Tuesday, August 31, 2010

Last day of August??!

What a day! Today was my ensemble audition. It's definitely true that we're our own worst critic. I'm really hoping that I did better than I thought I did. I really, really, really would like to get into the wind ensemble this year-if anything because I do want to be a part of a band, and I won't be if I'm not in wind ensemble because I have a class that clashes with the concert band. But what's done is done. It was good to see my flautist friends again. Being back at the university and playing just felt so good! Even if things don't work out as I would like.

One wonderful thing that I learned today was that a friend of mine is pregnant-and quite possibly with twins because her test was positive too soon and twins run on both sides of her family. I'm SO happy and excited for her! See, it's not just the normal excitement about a pregnancy. My friend, who is an amazing oboeist, is also an amazing surviver. She is a cancer surviver and was one of the first ones I turned to when I found out my mom might have cancer. Not only has she had the maximum number of radiation treatments that a human can handle, but she also exhausted all chemo options. She survived an autologus (her own) bone marrow transplant about two years ago and has since then been cancer free, in complete remission. Now, the fact that she is alive itself is amazing, because she was at one point told she had three weeks left to live. Another time that she described was when she was in the hospital and tired, and suddenly she had a whole bunch of people over her telling her that her body was trying to die. Apparantly, she was mad when they said this and insisted that she was just trying to go to sleep! Anyways, the fact that is now pregnant-and quite possibly with twins is almost a miracle. Chemotherapy and radiation very commonly cause infertility in women-in fact, many young women chose to freeze one of their ovaries if they have the time. My friend, let's call her 'Stacey' has in fact had anaesthesia so often that she cannot have general anaesthesia anymore. She's nothing short of a living, breathing, oboe-playing miracle. And a wonderful person too.

Besides my audition, it was textbook buying day as I had time because I was booked out of work until 11am and my audition was at 9-something. Two textbooks...almost 250 dollars. OUCH. Nothing else to add on that!
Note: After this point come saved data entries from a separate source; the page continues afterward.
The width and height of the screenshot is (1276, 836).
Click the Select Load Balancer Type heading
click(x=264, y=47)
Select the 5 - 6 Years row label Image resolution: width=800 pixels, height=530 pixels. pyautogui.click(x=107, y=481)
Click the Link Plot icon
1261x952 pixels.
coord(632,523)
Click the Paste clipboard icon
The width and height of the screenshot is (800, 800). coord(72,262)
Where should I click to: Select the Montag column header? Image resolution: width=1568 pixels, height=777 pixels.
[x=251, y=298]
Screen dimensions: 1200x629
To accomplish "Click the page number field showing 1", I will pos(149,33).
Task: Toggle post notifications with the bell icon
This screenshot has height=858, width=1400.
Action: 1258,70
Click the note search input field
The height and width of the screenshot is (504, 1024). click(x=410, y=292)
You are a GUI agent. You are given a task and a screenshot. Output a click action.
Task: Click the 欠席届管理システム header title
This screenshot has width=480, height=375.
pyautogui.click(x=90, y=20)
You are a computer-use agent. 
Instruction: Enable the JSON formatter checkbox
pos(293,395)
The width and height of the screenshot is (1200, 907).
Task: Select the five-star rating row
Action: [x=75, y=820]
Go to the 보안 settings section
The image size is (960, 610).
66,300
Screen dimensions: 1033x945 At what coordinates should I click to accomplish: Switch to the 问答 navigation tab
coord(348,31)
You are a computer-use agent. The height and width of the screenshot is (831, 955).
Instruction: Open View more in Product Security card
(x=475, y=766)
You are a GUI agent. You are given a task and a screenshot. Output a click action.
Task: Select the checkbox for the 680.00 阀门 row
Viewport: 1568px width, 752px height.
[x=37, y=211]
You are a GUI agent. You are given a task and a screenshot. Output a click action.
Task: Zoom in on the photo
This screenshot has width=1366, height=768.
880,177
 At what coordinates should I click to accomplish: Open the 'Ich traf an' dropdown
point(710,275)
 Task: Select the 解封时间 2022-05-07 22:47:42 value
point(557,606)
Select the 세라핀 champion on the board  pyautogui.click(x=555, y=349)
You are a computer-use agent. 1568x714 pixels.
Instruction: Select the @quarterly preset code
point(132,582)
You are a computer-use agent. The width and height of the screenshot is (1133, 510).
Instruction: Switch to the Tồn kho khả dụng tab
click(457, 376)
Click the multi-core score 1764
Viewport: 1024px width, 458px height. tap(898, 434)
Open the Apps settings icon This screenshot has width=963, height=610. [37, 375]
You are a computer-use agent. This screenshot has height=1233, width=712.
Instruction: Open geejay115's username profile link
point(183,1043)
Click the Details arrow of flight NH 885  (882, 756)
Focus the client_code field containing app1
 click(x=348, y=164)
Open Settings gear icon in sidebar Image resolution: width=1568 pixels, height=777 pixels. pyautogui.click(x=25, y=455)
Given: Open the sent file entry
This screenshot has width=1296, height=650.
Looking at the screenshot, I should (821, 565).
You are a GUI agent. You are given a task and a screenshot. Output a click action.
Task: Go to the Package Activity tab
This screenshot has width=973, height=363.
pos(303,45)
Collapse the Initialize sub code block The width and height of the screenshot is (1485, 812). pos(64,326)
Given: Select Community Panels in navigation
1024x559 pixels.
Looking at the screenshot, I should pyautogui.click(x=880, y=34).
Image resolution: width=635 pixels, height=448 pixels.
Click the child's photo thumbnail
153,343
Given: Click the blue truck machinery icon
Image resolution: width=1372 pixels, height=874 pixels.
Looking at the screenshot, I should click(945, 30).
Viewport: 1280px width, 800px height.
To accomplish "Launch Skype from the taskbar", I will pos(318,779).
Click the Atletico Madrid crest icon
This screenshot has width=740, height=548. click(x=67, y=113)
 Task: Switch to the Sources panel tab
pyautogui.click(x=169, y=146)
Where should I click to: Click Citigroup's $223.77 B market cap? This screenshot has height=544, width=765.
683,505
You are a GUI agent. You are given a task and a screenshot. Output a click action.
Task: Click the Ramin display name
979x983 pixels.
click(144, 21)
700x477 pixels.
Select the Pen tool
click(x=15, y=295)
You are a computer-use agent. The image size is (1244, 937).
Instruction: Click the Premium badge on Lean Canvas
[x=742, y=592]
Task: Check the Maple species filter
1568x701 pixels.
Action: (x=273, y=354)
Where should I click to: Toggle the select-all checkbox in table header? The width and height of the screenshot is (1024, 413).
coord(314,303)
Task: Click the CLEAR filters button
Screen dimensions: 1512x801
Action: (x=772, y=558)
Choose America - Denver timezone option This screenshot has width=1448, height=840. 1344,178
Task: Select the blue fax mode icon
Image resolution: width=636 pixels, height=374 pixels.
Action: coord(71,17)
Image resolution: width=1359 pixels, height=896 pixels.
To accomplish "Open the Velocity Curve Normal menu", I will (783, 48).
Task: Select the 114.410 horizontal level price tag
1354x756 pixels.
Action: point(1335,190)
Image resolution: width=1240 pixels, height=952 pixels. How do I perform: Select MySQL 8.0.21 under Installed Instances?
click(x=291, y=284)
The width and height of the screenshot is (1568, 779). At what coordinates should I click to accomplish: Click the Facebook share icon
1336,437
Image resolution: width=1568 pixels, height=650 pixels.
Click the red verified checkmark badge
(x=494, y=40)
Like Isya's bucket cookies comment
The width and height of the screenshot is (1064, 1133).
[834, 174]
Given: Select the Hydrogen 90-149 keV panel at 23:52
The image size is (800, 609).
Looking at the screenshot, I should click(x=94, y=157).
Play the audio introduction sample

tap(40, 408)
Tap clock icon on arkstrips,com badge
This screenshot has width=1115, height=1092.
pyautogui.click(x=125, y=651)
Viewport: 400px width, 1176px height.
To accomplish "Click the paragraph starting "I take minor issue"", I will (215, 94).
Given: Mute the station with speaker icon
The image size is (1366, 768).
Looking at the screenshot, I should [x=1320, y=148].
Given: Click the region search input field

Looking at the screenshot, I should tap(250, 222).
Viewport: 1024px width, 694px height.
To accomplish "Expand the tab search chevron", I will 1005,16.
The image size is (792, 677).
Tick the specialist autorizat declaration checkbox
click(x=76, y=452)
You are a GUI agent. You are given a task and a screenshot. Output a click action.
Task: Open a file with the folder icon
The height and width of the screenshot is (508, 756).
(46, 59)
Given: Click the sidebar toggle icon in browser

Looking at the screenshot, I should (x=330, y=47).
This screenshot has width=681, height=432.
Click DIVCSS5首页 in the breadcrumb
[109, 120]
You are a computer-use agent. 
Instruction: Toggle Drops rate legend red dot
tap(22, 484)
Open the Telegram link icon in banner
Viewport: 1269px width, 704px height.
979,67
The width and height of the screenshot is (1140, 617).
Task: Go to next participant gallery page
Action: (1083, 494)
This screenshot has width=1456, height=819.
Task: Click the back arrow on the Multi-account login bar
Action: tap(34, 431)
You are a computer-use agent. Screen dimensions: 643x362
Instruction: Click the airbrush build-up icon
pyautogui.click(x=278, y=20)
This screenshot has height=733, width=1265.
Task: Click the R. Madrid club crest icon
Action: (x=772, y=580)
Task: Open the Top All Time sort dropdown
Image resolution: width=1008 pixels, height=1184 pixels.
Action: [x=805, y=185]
This is my last week working at the daycare-at least full-time until next summer. We'll have to see. I'm definitely not ruling out the possibility of working there next summer, or of staying on the substitute list. I love the children, and the staff is pretty awesome too. I really feel like I'm much more of an equal with the staff at this daycare than I did at the daycare I worked at last summer. It's very nice to have a feeling of comradery. It was also two kids' last day at the daycare, and it was a little sad to see the one little boy go. He has a very mild form of autism-very few effects, and he's come far enough that he is no longer classified as having 'additional support needs'. He's charmed his way into all of our hearts though-even mine, and I've only been there for two and a half months. I know we'll all miss him-especially the worker who was his one-on-one when he did need one and one of the other staff...they were crying :(. He's a very special boy, and quite bright too. I don't know how else to talk about it...it's something that happens when you work in a daycare. You care about all of the kids, but there are some that work their way deep into your hearts and never leave, even years later. 'Mark' is one of those kids.

I also got an email from the only other place in my city offering eating disorder treatment services. They don't have any spaces until winter anyways, so the comment by the nurse at the hospital that I should think about that instead doesn't even help, because now is the time to at least start things, not having to wait with much less support until January or even later. When I have that Sept 13th three hour appointment I AM going to mention that. The fact that the other program doesn't have any space until January. What frustrates me about everything is that basically no one does individual eating disorder counselling for those 18 or over unless they are in the intensive program. I think that's a mistake...I really think that individual is the most important part to any treatment and I really find that frustrating. That's another thing I'll talk about at that three-hour appointment.

We found out today that if the chemo my mom's on right now doesn't do much, then there really isn't a 'plan c'. She has two treatments left, one tomorrow and another hopefully two weeks from tomorrow and then they do a CT scan to see if it's working. I don't have a very good feeling about it but I'm trying not to be a pessimist. Plan c is another chemo drug, but it doesn't have a very good track record-not much success at all. And there is always the possibility of side effects. My mom has said that if the side effects sound bad (if the plan b chemo doesn't work) that she probably won't investigate plan c-she'd rather have a few 'good' months than going through a treatment that probably won't do anything except make her more miserable. Which brings me to the idea that I started having a few days ago that I talked about with a couple of my flautist friends today-doing a noon-time recital at the faculty sometime this fall, pretty much on my own, if not totally on my own. Not excessive, just half an hour or forty minutes of music. It's very unlikely that my mom will ever hear my hopefully future performance recitals...I want her to hear and see her daughter performing at least once in such a way. Hopefully, she'll be able to come in person, but I will definitely plan to have someone videotaping the recital. Who, exactly I do not know, but this is something for my mom.

I have to stop, the screen is blurring. I think I'll phone my friend 'Jessie' who's still in the hospital for anorexia. I haven't talked to her in too long.